§ **Aim of the task**
Please rewrite the records below, starting with the line containing "Task: Enable the transit room switch" and continuing through the line containing "pyautogui.click(x=958, y=66)", with both of those lines included and the request lines kept. Multiply each coordinate in the answers by 2.55 and round to a whole number, with halves rounded up, and keep every other number unchanged.

[Stored data]
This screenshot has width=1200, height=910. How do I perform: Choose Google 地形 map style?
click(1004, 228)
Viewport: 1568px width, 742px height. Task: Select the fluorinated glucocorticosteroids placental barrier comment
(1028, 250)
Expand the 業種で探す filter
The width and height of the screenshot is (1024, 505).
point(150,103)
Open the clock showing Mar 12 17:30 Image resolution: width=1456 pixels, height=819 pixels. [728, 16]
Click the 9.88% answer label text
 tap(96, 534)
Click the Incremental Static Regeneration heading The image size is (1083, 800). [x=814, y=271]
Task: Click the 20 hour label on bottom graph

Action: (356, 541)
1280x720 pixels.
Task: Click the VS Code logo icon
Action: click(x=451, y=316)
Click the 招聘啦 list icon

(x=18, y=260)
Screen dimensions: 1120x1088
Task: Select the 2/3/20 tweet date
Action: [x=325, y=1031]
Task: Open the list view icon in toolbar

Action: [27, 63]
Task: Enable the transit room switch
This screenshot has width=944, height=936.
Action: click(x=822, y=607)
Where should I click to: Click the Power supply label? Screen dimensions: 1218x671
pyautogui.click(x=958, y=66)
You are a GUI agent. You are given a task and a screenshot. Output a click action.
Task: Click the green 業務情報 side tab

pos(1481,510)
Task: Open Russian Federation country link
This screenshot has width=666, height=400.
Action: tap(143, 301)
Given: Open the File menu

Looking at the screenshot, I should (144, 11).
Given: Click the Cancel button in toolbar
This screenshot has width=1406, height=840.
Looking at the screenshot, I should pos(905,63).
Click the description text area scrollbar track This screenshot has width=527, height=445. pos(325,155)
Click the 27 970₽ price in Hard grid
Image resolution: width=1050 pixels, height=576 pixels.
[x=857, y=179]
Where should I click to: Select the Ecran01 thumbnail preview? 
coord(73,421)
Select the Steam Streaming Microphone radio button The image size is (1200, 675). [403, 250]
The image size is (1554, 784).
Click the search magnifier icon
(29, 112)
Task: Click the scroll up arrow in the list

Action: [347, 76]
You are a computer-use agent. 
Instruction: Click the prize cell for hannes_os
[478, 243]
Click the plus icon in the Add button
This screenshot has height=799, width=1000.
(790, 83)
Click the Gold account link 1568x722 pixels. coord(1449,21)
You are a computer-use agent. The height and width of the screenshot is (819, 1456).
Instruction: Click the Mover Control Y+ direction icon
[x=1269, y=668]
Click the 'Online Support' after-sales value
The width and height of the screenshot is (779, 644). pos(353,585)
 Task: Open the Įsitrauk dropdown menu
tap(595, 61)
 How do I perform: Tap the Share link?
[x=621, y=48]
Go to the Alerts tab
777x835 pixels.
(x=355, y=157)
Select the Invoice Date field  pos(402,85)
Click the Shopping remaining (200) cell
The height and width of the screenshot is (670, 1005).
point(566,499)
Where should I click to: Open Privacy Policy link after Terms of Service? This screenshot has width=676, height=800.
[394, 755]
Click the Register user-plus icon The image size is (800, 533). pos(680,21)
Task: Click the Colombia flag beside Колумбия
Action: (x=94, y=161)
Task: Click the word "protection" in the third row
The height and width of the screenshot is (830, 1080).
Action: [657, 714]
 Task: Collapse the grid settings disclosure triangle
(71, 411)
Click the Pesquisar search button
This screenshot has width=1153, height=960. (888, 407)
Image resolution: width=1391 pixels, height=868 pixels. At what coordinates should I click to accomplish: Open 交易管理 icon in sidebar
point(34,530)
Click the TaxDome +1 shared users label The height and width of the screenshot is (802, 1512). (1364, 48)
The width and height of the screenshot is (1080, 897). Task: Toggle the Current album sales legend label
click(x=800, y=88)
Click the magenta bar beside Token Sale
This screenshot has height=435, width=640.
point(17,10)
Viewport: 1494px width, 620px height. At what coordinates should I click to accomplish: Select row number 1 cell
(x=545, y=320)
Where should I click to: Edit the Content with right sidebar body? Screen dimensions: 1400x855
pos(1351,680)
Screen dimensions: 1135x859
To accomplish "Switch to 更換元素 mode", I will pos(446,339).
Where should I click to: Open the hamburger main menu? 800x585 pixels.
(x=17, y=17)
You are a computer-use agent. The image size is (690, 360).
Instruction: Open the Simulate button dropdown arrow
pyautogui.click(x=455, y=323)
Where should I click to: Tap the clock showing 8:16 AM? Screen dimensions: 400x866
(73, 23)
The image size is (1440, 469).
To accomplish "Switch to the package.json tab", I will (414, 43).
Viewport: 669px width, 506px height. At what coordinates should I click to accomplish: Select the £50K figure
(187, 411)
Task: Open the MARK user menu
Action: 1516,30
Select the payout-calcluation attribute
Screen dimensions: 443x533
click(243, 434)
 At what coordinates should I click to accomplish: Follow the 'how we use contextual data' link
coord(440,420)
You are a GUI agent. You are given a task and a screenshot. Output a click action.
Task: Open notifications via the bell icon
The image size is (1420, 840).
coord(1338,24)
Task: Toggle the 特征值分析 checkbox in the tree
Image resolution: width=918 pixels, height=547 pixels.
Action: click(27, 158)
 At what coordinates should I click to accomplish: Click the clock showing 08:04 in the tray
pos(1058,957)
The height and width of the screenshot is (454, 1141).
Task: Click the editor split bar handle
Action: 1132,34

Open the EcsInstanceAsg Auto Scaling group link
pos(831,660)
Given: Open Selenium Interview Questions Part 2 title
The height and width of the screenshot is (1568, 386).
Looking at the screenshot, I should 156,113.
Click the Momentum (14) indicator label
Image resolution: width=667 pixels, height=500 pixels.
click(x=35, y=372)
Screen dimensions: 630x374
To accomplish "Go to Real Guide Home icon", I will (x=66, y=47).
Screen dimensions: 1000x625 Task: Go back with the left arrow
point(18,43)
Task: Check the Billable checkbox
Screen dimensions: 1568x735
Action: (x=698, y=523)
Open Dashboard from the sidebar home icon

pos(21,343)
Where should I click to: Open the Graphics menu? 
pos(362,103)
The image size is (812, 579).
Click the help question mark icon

§ **Exercise solution**
Task: Enable the transit room switch
This screenshot has width=944, height=936.
Action: click(x=2096, y=1548)
Where should I click to: Click the Power supply label? Screen dimensions: 1218x671
pyautogui.click(x=2443, y=168)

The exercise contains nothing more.